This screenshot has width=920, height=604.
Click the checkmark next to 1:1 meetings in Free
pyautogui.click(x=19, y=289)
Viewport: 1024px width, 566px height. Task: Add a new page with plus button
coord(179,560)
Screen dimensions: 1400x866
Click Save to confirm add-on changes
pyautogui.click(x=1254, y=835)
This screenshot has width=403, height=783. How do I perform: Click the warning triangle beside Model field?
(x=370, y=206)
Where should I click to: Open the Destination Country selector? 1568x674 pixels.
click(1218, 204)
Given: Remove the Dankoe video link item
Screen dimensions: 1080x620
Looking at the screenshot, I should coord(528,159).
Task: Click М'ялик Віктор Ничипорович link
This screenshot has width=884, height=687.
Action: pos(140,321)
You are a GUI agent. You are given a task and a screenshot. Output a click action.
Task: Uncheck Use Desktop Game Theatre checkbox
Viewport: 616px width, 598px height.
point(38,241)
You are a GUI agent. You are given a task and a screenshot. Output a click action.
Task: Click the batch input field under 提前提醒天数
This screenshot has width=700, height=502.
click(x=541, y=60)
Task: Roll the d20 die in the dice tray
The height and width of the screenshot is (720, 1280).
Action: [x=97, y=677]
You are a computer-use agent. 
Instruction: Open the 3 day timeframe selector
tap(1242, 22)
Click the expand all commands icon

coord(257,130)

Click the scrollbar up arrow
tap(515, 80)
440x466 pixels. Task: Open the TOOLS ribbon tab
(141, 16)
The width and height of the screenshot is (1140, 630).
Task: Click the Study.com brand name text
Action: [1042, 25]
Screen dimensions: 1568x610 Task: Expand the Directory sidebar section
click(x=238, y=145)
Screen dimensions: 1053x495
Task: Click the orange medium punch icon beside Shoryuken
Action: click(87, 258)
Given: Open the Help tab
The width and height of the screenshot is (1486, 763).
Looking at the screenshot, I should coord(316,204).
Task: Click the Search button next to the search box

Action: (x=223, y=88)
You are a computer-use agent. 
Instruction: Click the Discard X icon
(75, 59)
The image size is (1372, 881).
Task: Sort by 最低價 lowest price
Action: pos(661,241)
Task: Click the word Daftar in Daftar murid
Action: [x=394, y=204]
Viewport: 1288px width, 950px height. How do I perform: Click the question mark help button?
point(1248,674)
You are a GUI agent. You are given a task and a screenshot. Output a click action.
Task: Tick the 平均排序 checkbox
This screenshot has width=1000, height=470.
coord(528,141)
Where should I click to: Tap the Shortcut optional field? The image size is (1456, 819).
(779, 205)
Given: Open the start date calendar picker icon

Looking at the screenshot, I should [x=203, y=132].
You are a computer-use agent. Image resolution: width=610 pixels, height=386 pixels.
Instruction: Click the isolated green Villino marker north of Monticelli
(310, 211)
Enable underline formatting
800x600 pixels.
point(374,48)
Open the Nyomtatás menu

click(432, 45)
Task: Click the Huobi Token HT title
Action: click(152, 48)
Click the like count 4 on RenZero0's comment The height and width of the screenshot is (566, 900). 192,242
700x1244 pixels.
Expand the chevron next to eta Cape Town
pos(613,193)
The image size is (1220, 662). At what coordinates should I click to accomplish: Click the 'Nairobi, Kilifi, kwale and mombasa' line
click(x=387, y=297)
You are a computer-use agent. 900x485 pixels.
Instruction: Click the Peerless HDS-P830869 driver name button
= = =
▶ [The problem]: Print out all the material above, unaltered.

▶ [Problem solution]:
This screenshot has width=920, height=604.
Click the checkmark next to 1:1 meetings in Free
pyautogui.click(x=19, y=289)
Viewport: 1024px width, 566px height. Task: Add a new page with plus button
coord(179,560)
Screen dimensions: 1400x866
Click Save to confirm add-on changes
pyautogui.click(x=1254, y=835)
This screenshot has width=403, height=783. How do I perform: Click the warning triangle beside Model field?
(x=370, y=206)
Where should I click to: Open the Destination Country selector? 1568x674 pixels.
click(1218, 204)
Given: Remove the Dankoe video link item
Screen dimensions: 1080x620
Looking at the screenshot, I should coord(528,159).
Task: Click М'ялик Віктор Ничипорович link
This screenshot has width=884, height=687.
Action: pos(140,321)
You are a GUI agent. You are given a task and a screenshot. Output a click action.
Task: Uncheck Use Desktop Game Theatre checkbox
Viewport: 616px width, 598px height.
point(38,241)
You are a GUI agent. You are given a task and a screenshot. Output a click action.
Task: Click the batch input field under 提前提醒天数
This screenshot has width=700, height=502.
click(x=541, y=60)
Task: Roll the d20 die in the dice tray
The height and width of the screenshot is (720, 1280).
Action: [x=97, y=677]
You are a computer-use agent. 
Instruction: Open the 3 day timeframe selector
tap(1242, 22)
Click the expand all commands icon

coord(257,130)

Click the scrollbar up arrow
tap(515, 80)
440x466 pixels. Task: Open the TOOLS ribbon tab
(141, 16)
The width and height of the screenshot is (1140, 630).
Task: Click the Study.com brand name text
Action: [1042, 25]
Screen dimensions: 1568x610 Task: Expand the Directory sidebar section
click(x=238, y=145)
Screen dimensions: 1053x495
Task: Click the orange medium punch icon beside Shoryuken
Action: click(87, 258)
Given: Open the Help tab
The width and height of the screenshot is (1486, 763).
Looking at the screenshot, I should coord(316,204).
Task: Click the Search button next to the search box

Action: (x=223, y=88)
You are a computer-use agent. 
Instruction: Click the Discard X icon
(75, 59)
The image size is (1372, 881).
Task: Sort by 最低價 lowest price
Action: pos(661,241)
Task: Click the word Daftar in Daftar murid
Action: [x=394, y=204]
Viewport: 1288px width, 950px height. How do I perform: Click the question mark help button?
point(1248,674)
You are a GUI agent. You are given a task and a screenshot. Output a click action.
Task: Tick the 平均排序 checkbox
This screenshot has width=1000, height=470.
coord(528,141)
Where should I click to: Tap the Shortcut optional field? The image size is (1456, 819).
(779, 205)
Given: Open the start date calendar picker icon

Looking at the screenshot, I should [x=203, y=132].
You are a computer-use agent. Image resolution: width=610 pixels, height=386 pixels.
Instruction: Click the isolated green Villino marker north of Monticelli
(310, 211)
Enable underline formatting
800x600 pixels.
point(374,48)
Open the Nyomtatás menu

click(432, 45)
Task: Click the Huobi Token HT title
Action: click(152, 48)
Click the like count 4 on RenZero0's comment The height and width of the screenshot is (566, 900). 192,242
700x1244 pixels.
Expand the chevron next to eta Cape Town
pos(613,193)
The image size is (1220, 662). At what coordinates should I click to accomplish: Click the 'Nairobi, Kilifi, kwale and mombasa' line
click(x=387, y=297)
You are a computer-use agent. 900x485 pixels.
Instruction: Click the Peerless HDS-P830869 driver name button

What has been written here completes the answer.